**What you should do:** Every entry below should appear in the answer exactly as written, apart from the pictures.

**Task data:**
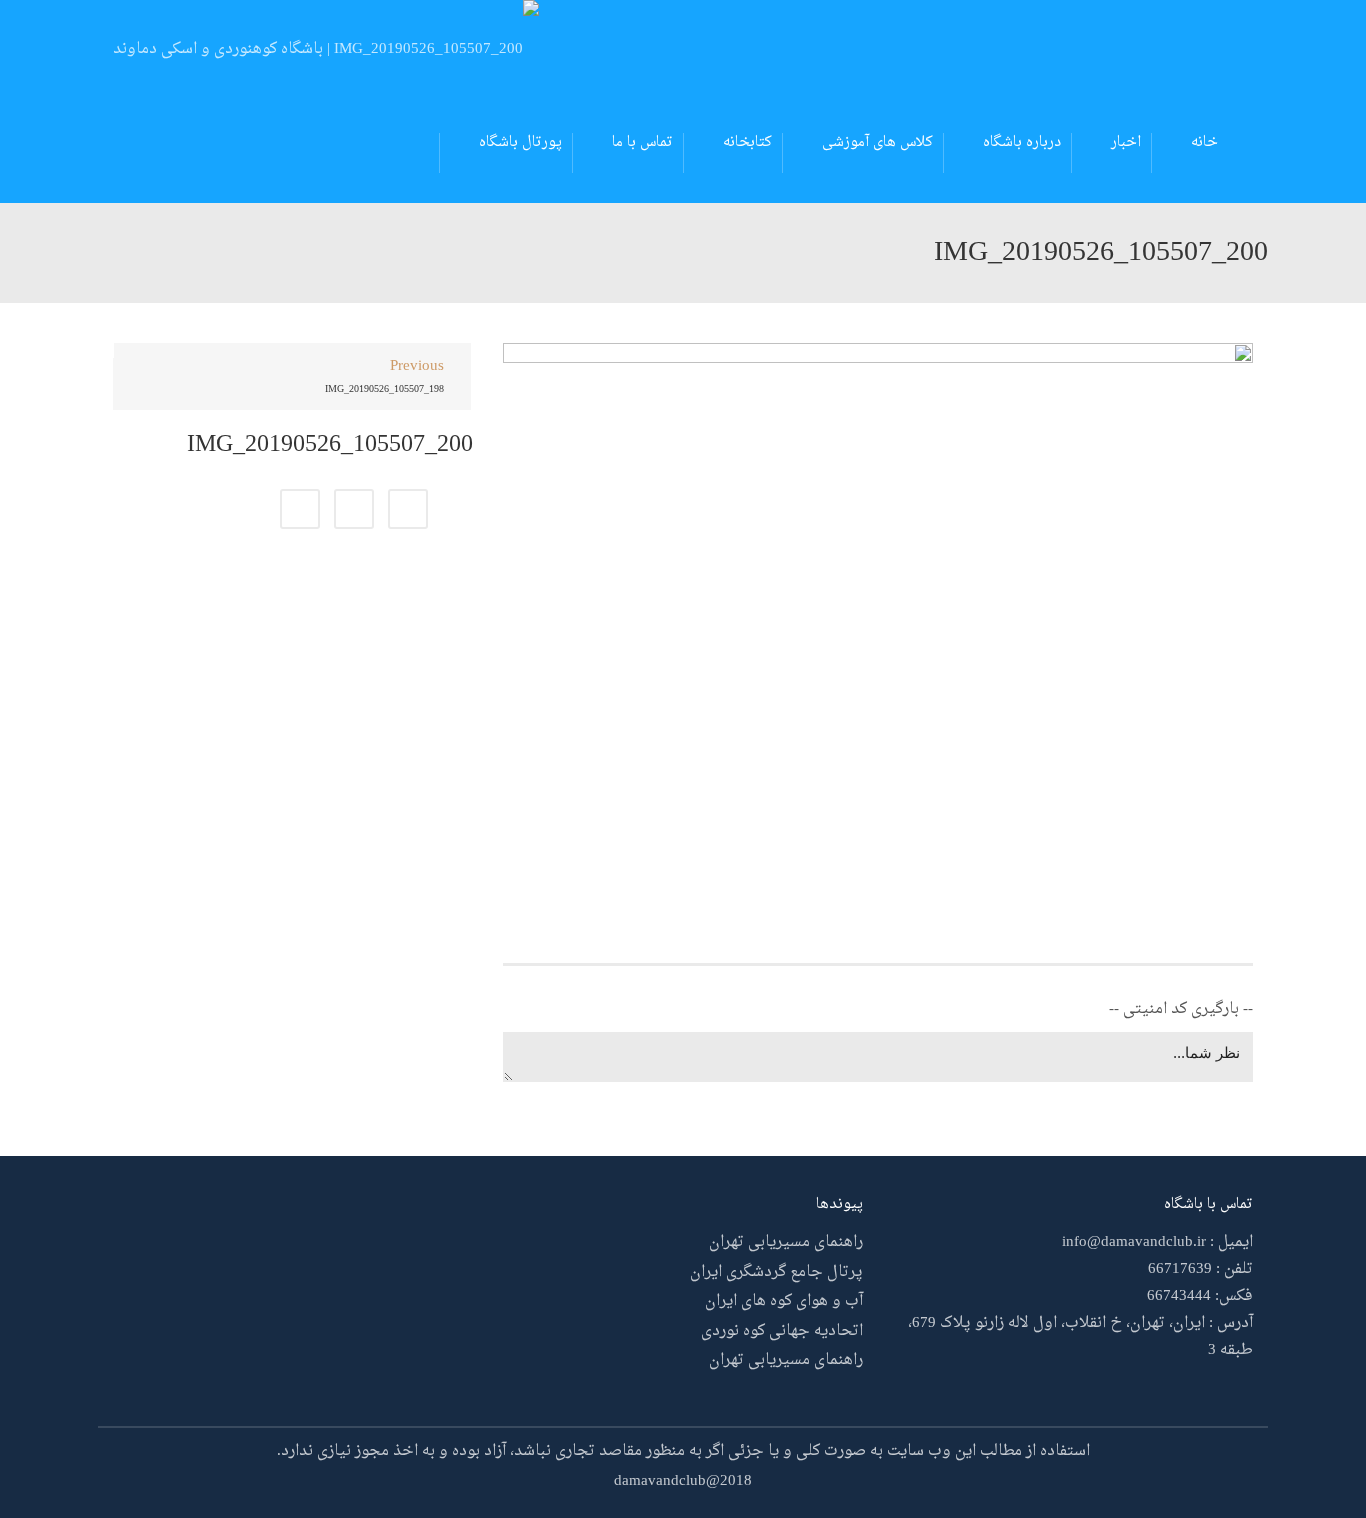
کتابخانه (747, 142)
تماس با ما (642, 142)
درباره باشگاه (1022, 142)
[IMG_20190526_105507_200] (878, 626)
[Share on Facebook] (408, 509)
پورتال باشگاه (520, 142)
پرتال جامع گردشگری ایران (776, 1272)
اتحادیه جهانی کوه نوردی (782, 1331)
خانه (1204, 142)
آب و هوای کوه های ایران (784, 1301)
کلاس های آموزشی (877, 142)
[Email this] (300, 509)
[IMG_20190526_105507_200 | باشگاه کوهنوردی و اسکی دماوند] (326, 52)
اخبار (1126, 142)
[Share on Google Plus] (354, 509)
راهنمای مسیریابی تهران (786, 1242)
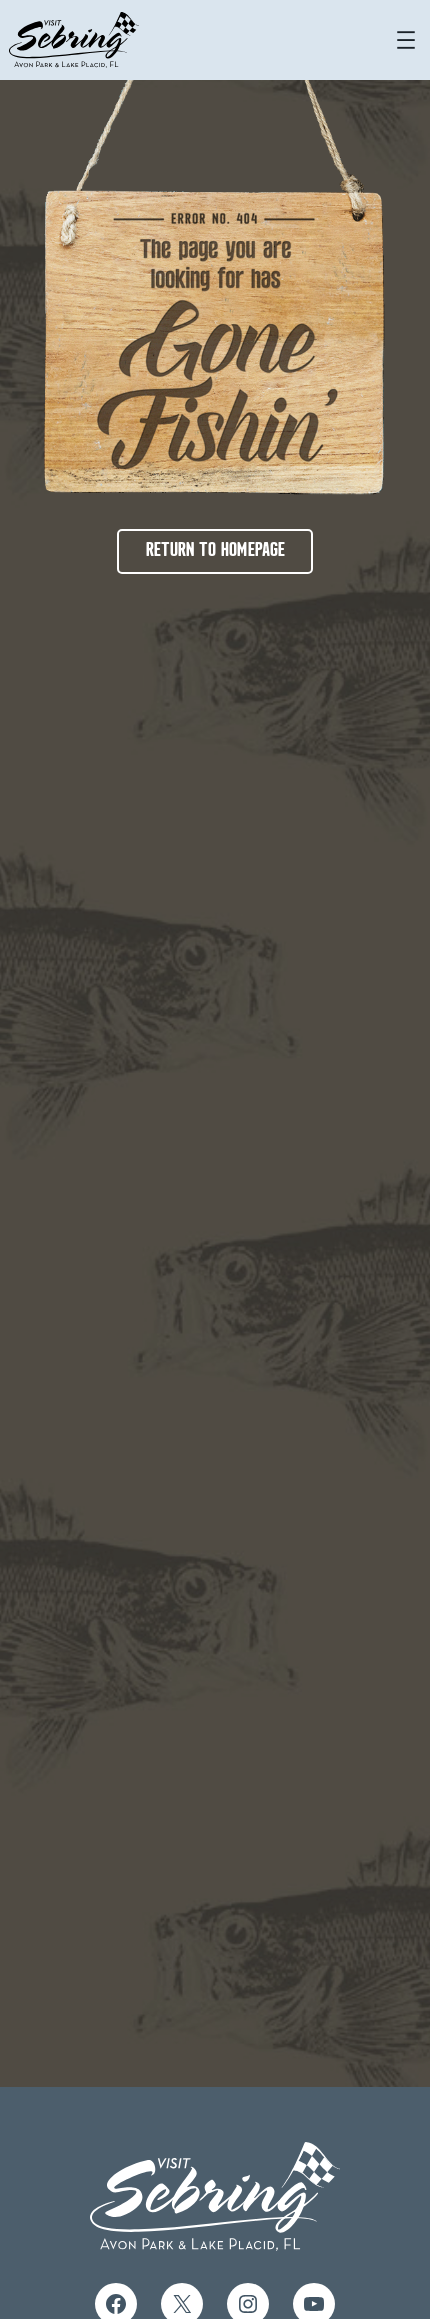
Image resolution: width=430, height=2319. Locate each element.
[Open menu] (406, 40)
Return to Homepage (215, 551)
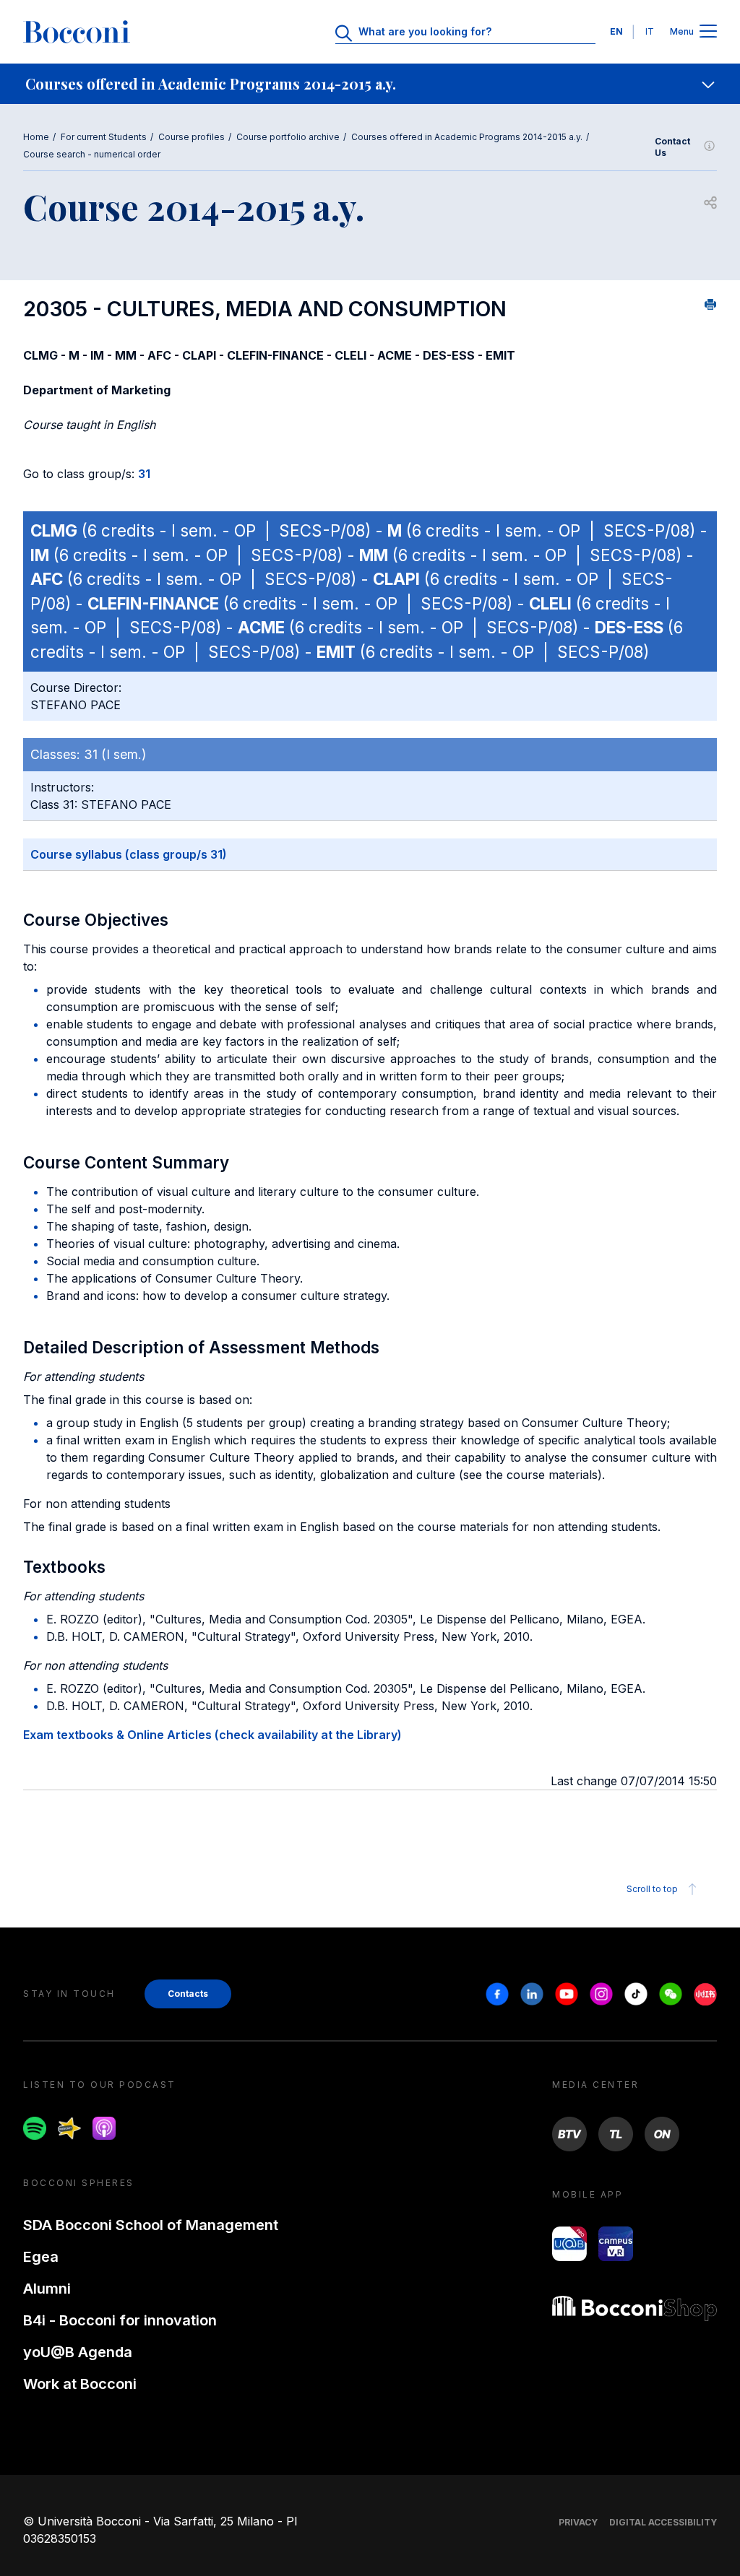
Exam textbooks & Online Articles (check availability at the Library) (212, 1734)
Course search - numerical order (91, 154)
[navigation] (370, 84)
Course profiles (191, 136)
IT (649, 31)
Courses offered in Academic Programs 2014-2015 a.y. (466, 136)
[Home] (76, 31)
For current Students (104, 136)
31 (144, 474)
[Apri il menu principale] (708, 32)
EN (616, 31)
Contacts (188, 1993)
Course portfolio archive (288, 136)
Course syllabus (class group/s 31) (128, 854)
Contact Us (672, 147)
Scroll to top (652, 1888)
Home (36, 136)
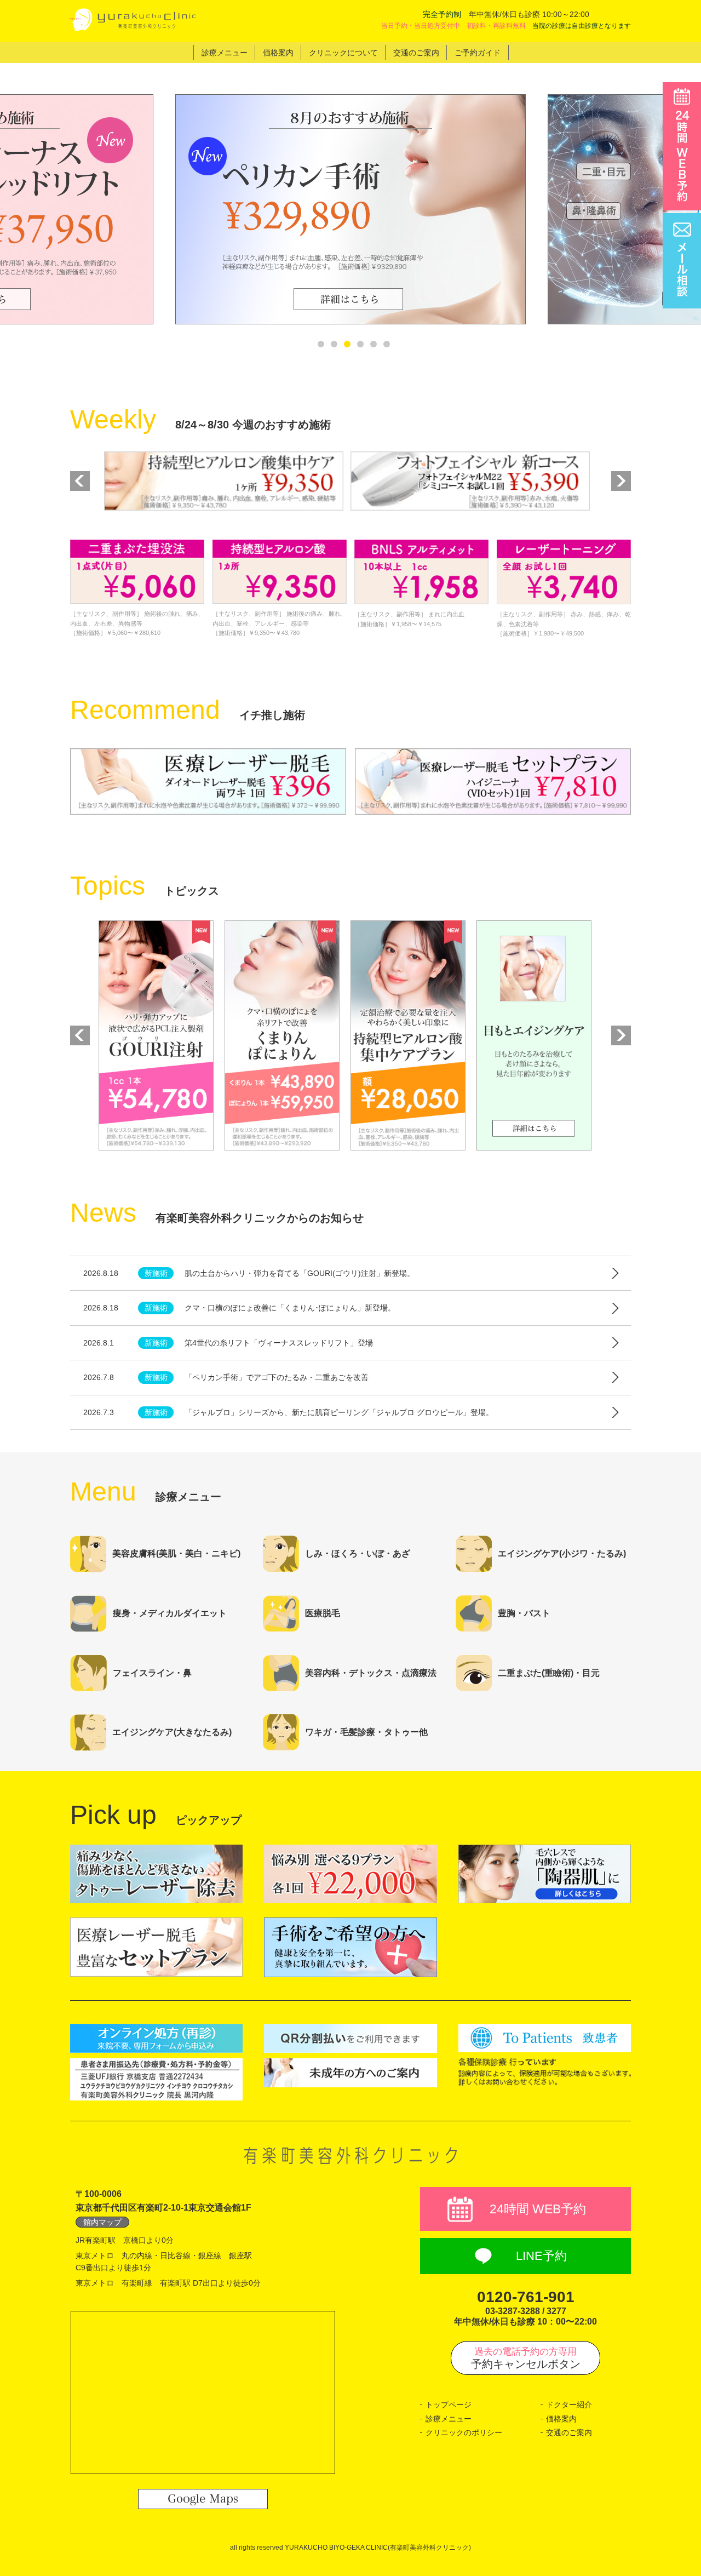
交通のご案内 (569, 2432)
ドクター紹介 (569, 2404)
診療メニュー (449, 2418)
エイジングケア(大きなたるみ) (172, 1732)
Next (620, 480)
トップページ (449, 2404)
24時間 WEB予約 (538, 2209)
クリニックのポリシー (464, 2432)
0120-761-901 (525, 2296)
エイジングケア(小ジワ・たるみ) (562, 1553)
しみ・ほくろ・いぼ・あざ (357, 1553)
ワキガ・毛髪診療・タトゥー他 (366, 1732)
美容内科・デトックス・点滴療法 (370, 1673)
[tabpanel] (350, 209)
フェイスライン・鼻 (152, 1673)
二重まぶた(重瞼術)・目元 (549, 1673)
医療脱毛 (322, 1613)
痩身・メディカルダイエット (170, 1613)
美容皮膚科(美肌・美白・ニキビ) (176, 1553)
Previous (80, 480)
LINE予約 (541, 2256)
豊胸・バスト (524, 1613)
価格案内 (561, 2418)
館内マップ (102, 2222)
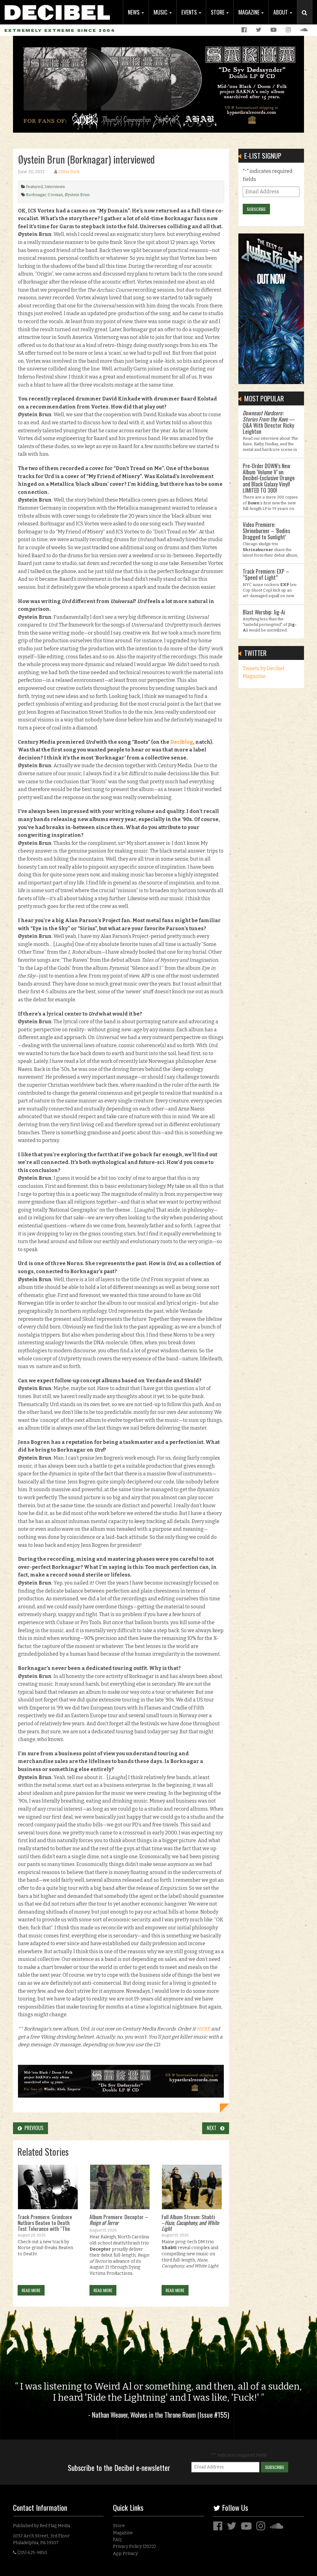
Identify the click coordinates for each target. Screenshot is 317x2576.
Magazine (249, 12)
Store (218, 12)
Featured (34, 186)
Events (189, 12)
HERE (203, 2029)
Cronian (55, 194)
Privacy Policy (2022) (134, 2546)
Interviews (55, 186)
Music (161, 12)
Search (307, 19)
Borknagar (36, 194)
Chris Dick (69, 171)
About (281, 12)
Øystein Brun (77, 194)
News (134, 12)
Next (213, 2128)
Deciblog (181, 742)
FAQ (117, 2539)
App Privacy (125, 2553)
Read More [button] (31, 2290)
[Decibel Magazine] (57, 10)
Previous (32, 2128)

**Output below:**
کتابخانه (747, 142)
تماس با ما (642, 142)
درباره باشگاه (1022, 142)
[IMG_20190526_105507_200] (878, 626)
[Share on Facebook] (408, 509)
پورتال باشگاه (520, 142)
پرتال جامع گردشگری ایران (776, 1272)
اتحادیه جهانی کوه نوردی (782, 1331)
خانه (1204, 142)
آب و هوای کوه های ایران (784, 1301)
کلاس های آموزشی (877, 142)
[Email this] (300, 509)
[IMG_20190526_105507_200 | باشگاه کوهنوردی و اسکی دماوند] (326, 52)
اخبار (1126, 142)
[Share on Google Plus] (354, 509)
راهنمای مسیریابی تهران (786, 1242)
Image resolution: width=430, height=2319. Locate each element.
[Open menu] (406, 40)
Return to Homepage (215, 551)
Exam textbooks & Online Articles (check availability at the Library) (212, 1734)
Course search - numerical order (91, 154)
[navigation] (370, 84)
Course profiles (191, 136)
IT (649, 31)
Courses offered in Academic Programs 2014-2015 a.y. (466, 136)
[Home] (76, 31)
For current Students (104, 136)
31 (144, 474)
[Apri il menu principale] (708, 32)
EN (616, 31)
Contacts (188, 1993)
Course portfolio archive (288, 136)
Course syllabus (class group/s 31) (128, 854)
Contact Us (672, 147)
Scroll to top (652, 1888)
Home (36, 136)
交通のご案内 (569, 2432)
ドクター紹介 (569, 2404)
診療メニュー (449, 2418)
エイジングケア(大きなたるみ) (172, 1732)
Next (620, 480)
トップページ (449, 2404)
24時間 WEB予約 (538, 2209)
クリニックのポリシー (464, 2432)
0120-761-901 (525, 2296)
エイジングケア(小ジワ・たるみ) (562, 1553)
しみ・ほくろ・いぼ・あざ (357, 1553)
ワキガ・毛髪診療・タトゥー他 (366, 1732)
美容内科・デトックス・点滴療法 (370, 1673)
[tabpanel] (350, 209)
フェイスライン・鼻 (152, 1673)
二重まぶた(重瞼術)・目元 (549, 1673)
医療脱毛 (322, 1613)
痩身・メディカルダイエット (170, 1613)
美容皮膚科(美肌・美白・ニキビ) (176, 1553)
Previous (80, 480)
LINE予約 (541, 2256)
豊胸・バスト (524, 1613)
価格案内 (561, 2418)
館内マップ (102, 2222)
Identify the click coordinates for each target. Screenshot is 317x2576.
Magazine (249, 12)
Store (218, 12)
Featured (34, 186)
Events (189, 12)
HERE (203, 2029)
Cronian (55, 194)
Privacy Policy (2022) (134, 2546)
Interviews (55, 186)
Music (161, 12)
Search (307, 19)
Borknagar (36, 194)
Chris Dick (69, 171)
About (281, 12)
Øystein Brun (77, 194)
News (134, 12)
Next (213, 2128)
Deciblog (181, 742)
FAQ (117, 2539)
App Privacy (125, 2553)
Read More [button] (31, 2290)
[Decibel Magazine] (57, 10)
Previous (32, 2128)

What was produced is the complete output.